W tym roku święta przypadły Michałowi. Taki mamy układ – co drugi rok dzieci spędzają Wigilię z jednym z nas. Niby sprawiedliwie, ale za każdym razem, gdy pakuję im walizki i wypycham worek z prezentami, czuję się jak mama na zastępstwie.

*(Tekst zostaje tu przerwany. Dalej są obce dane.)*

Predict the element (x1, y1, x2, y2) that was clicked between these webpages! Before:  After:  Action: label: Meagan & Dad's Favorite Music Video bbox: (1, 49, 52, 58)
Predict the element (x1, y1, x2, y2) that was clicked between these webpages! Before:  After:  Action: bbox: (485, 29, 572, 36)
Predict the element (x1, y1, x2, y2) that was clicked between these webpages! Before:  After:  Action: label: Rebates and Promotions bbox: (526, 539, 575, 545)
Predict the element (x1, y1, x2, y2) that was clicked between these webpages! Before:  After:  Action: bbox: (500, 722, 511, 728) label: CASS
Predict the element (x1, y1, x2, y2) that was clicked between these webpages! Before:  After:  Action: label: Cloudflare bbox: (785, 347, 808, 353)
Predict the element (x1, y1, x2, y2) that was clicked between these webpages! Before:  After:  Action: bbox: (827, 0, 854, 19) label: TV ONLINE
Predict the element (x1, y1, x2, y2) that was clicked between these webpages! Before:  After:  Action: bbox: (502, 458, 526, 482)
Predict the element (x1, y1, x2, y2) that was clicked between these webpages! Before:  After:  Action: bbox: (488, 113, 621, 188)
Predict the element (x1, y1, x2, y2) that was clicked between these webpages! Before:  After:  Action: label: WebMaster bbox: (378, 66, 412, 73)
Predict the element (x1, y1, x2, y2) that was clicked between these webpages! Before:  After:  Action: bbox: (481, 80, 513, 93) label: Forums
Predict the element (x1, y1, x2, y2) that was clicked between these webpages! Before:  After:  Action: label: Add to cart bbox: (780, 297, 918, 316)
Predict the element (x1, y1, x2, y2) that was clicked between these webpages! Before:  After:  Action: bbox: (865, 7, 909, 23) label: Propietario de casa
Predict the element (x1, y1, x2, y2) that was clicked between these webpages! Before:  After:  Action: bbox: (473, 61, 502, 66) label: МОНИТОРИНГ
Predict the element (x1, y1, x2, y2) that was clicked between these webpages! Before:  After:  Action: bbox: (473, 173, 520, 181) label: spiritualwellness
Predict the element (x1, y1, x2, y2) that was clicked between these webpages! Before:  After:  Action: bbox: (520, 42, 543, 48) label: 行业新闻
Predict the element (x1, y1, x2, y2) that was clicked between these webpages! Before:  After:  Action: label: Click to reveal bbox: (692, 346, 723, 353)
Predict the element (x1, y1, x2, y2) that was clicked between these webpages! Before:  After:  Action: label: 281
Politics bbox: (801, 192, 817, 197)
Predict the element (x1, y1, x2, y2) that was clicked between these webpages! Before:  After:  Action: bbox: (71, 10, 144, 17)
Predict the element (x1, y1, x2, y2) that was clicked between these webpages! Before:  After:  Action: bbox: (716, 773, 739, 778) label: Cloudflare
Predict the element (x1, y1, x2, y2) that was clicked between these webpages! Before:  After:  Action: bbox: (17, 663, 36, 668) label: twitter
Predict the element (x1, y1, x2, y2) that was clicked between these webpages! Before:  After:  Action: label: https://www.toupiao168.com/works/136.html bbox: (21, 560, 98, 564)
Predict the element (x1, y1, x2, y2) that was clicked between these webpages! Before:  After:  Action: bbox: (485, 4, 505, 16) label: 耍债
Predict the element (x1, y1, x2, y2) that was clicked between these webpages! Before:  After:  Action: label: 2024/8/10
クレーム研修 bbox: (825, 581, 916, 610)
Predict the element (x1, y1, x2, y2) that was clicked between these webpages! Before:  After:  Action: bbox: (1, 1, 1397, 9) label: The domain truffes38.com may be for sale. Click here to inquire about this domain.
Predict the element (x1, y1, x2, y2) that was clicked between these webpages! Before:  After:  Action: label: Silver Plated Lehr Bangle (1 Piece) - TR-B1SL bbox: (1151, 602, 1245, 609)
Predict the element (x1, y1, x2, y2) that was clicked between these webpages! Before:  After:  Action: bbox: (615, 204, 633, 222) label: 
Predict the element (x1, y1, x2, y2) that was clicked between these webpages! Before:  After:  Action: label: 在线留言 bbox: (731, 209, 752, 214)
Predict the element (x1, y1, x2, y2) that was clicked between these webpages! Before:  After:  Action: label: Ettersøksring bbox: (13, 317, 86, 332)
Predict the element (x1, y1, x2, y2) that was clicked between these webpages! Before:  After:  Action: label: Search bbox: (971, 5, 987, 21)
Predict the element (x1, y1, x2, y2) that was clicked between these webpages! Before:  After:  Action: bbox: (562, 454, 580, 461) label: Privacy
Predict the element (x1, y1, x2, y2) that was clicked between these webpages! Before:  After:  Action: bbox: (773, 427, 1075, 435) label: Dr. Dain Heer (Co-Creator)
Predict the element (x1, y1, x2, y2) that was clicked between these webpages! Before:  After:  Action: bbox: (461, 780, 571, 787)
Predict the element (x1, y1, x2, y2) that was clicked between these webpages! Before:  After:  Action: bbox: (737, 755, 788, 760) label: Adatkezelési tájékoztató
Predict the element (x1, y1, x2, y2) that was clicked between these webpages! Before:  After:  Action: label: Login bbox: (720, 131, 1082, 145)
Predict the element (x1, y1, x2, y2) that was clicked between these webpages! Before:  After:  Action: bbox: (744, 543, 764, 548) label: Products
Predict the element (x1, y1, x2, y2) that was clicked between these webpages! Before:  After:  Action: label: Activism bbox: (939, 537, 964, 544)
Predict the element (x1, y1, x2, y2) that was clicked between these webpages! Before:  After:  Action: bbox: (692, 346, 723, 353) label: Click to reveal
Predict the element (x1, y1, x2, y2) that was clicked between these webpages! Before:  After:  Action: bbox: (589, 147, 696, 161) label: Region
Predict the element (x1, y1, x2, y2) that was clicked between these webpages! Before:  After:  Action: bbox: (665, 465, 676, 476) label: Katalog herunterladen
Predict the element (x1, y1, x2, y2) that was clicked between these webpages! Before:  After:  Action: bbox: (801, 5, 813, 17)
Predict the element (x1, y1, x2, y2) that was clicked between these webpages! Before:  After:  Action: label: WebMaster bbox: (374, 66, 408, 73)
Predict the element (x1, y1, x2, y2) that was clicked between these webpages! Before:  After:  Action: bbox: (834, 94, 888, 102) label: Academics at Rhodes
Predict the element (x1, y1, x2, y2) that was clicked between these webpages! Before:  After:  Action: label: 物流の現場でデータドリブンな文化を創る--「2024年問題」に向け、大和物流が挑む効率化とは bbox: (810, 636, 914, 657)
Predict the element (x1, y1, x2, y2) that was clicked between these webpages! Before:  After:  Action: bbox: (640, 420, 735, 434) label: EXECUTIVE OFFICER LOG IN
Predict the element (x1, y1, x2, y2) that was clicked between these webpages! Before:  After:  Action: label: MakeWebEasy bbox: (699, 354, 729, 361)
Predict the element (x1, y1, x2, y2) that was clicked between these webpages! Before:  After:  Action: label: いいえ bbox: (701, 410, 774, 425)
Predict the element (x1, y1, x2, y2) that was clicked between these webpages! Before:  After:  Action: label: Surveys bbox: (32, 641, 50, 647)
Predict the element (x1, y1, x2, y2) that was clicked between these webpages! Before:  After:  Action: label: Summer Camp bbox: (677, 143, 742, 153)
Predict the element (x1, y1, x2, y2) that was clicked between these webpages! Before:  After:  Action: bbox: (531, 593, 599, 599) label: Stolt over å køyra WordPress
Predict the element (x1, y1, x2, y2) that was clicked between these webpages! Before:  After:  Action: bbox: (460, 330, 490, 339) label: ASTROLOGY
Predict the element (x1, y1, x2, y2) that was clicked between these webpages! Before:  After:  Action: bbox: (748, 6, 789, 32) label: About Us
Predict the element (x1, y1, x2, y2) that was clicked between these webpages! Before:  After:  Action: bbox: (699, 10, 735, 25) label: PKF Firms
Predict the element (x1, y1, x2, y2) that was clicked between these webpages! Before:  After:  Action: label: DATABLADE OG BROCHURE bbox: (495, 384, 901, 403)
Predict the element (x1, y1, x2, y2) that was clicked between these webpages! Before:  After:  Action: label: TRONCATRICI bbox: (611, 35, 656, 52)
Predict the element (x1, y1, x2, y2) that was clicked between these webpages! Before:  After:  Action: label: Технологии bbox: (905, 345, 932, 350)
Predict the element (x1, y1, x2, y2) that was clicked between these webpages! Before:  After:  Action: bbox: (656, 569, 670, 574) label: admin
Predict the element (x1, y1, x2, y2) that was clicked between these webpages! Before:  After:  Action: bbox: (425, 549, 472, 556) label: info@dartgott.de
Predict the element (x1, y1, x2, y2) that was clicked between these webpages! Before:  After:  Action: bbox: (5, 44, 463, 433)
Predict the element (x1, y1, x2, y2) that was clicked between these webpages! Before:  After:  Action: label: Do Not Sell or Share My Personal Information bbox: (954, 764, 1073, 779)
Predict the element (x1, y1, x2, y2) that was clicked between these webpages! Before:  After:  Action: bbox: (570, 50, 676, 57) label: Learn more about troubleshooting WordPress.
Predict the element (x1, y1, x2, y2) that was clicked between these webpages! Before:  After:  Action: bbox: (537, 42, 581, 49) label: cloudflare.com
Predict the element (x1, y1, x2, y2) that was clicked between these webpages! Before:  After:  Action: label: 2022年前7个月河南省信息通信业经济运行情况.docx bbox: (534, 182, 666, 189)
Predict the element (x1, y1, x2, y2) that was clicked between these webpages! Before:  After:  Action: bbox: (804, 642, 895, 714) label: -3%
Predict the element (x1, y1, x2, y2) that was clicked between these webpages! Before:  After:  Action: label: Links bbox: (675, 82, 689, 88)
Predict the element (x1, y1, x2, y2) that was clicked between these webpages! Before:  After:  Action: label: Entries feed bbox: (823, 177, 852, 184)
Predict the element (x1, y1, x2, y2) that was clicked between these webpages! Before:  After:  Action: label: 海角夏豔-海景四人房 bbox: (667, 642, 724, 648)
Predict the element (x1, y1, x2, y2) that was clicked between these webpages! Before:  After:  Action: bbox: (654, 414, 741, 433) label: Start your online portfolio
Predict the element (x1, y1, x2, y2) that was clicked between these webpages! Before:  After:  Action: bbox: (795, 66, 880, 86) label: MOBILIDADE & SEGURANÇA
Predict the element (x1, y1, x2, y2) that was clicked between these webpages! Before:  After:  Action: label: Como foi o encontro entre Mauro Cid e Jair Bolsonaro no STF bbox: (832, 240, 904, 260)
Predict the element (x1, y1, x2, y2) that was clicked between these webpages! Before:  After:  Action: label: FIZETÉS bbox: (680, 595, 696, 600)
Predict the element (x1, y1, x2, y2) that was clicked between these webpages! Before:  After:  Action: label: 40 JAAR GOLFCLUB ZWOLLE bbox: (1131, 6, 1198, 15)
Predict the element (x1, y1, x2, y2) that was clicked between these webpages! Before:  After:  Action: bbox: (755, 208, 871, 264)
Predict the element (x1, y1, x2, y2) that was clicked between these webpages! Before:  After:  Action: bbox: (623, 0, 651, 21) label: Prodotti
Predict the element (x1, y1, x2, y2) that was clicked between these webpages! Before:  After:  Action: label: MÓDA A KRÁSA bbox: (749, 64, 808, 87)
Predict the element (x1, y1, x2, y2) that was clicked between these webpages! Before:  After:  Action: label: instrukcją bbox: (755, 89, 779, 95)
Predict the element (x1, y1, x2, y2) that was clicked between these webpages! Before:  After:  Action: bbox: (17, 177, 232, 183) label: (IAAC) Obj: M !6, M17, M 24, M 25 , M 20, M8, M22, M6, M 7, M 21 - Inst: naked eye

– Pamiętajcie, żeby się nie objadać słodyczami przed kolacją – powiedziałam, zawiązując szalik Antosi.

– U cioci Ani zawsze pieczemy pierniczki i możemy je podjadać! – zawołał podekscytowany Staś.

Uśmiechnęłam się słabo. No tak, ciocia Ania – ta doskonała żona, która potrafi rozdzielić obowiązki domowe z delikatnością i wdziękiem. Nie krzyczy, nie narzeka, nie mówi „nie teraz, jestem zmęczona”. Ma czas na pierniczki, ozdabianie okien i wspólne układanie prezentów pod choinką.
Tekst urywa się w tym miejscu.